REQUIREMENT
Given the entries below, would you transcribe exactly the lines starting at the one with "This screenshot has width=759, height=471." and ending at the one with "Select middle column second-tier locked node", both kept, pictures omitted, nothing extra?

:: SUPPLIED ENTRIES ::

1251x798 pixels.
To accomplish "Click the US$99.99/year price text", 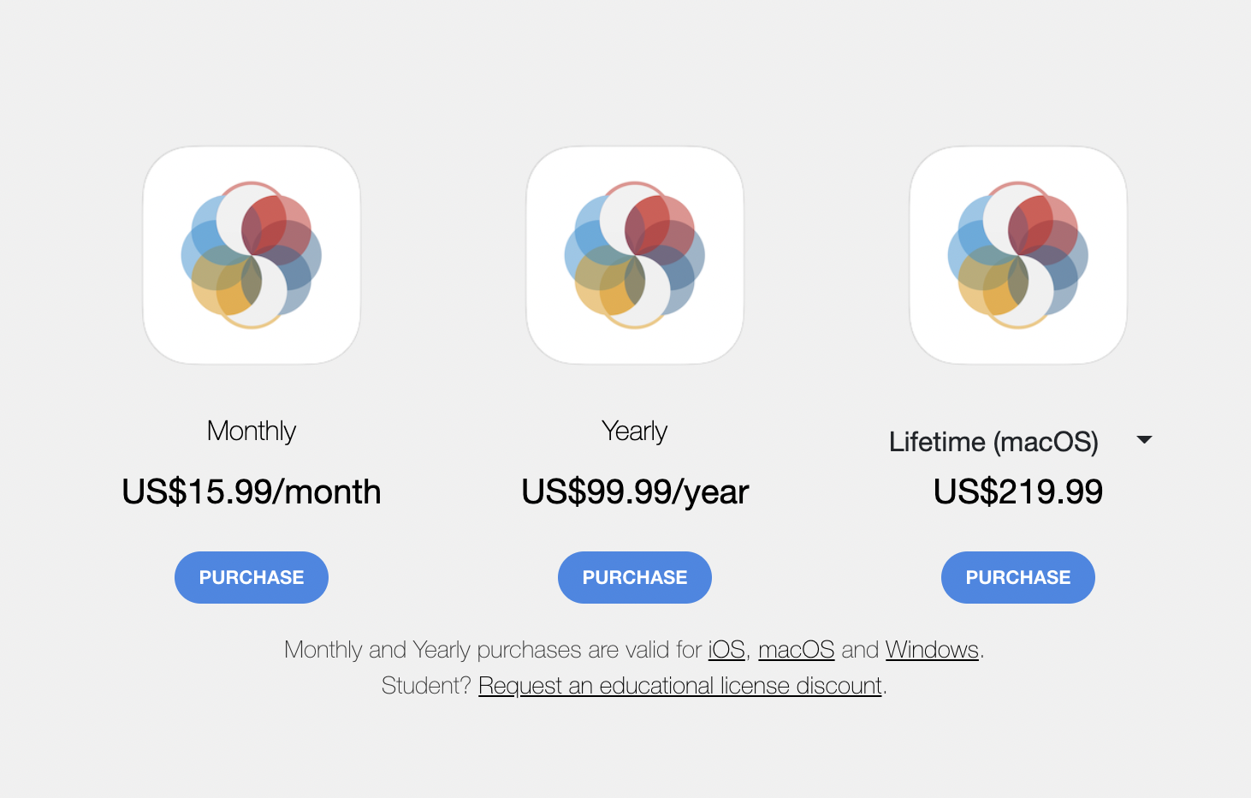I will pyautogui.click(x=635, y=491).
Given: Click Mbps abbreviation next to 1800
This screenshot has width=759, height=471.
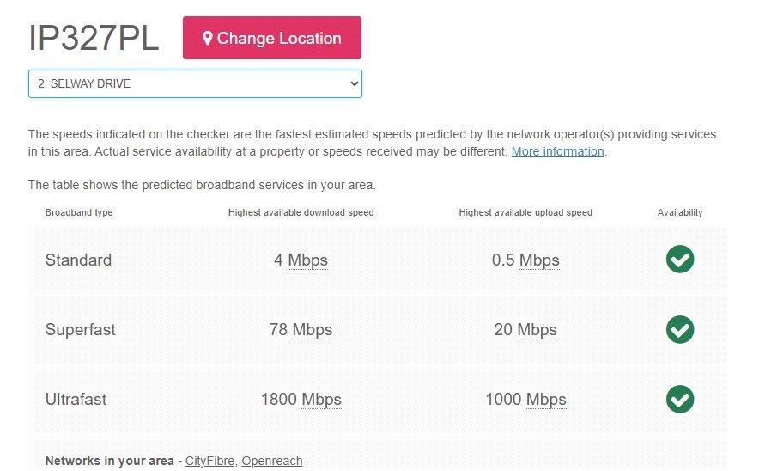Looking at the screenshot, I should tap(321, 400).
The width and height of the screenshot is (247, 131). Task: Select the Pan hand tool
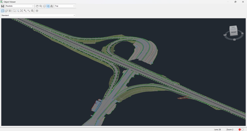37,6
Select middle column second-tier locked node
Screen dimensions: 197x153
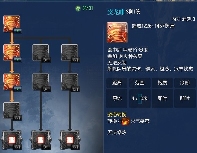pyautogui.click(x=41, y=53)
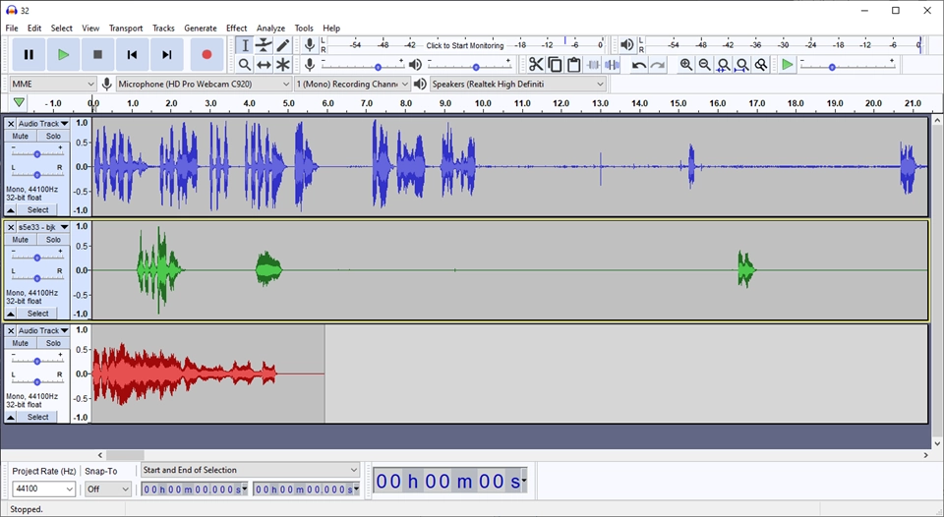Screen dimensions: 944x517
Task: Expand the Project Rate 44100 dropdown
Action: (x=43, y=488)
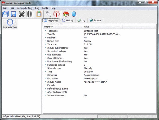Click the pause bars toolbar icon
159x120 pixels.
click(29, 14)
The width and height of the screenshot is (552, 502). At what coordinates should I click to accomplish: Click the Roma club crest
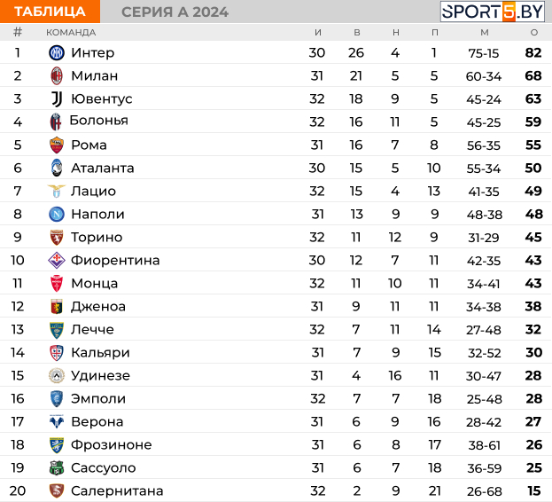point(57,145)
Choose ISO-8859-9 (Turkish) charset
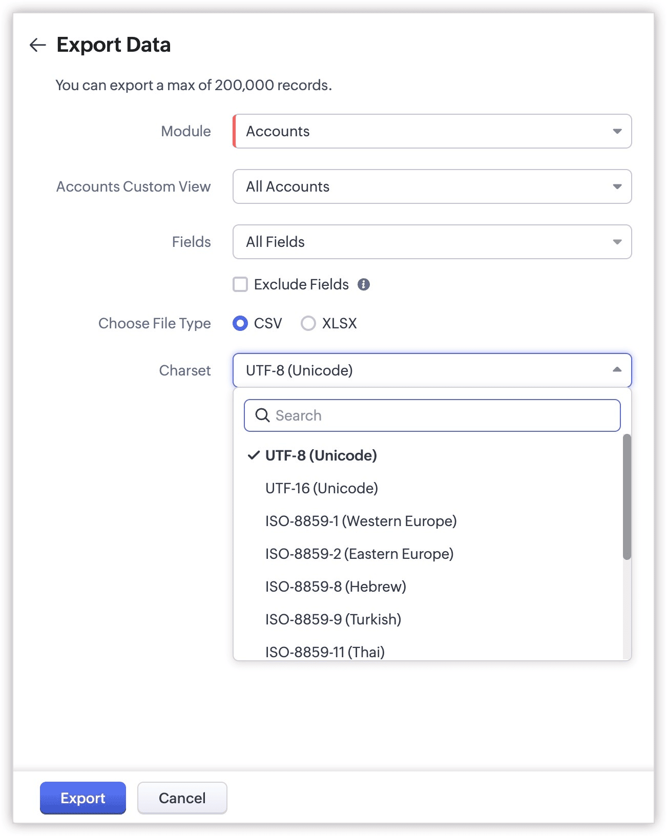667x836 pixels. pos(333,619)
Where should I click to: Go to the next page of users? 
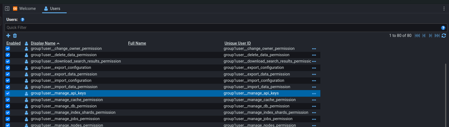(430, 36)
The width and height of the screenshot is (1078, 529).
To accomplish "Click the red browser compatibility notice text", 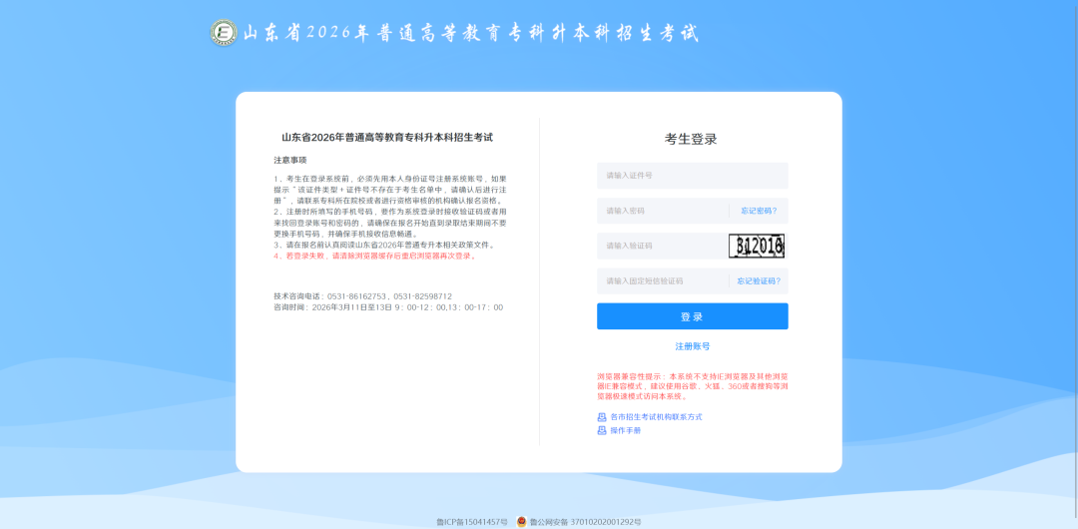I will [x=692, y=386].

:::

ANSWER TO THIS PROBLEM
This screenshot has width=759, height=471.
Looking at the screenshot, I should tap(321, 400).
The width and height of the screenshot is (247, 131). Task: Select the Pan hand tool
37,6
Select middle column second-tier locked node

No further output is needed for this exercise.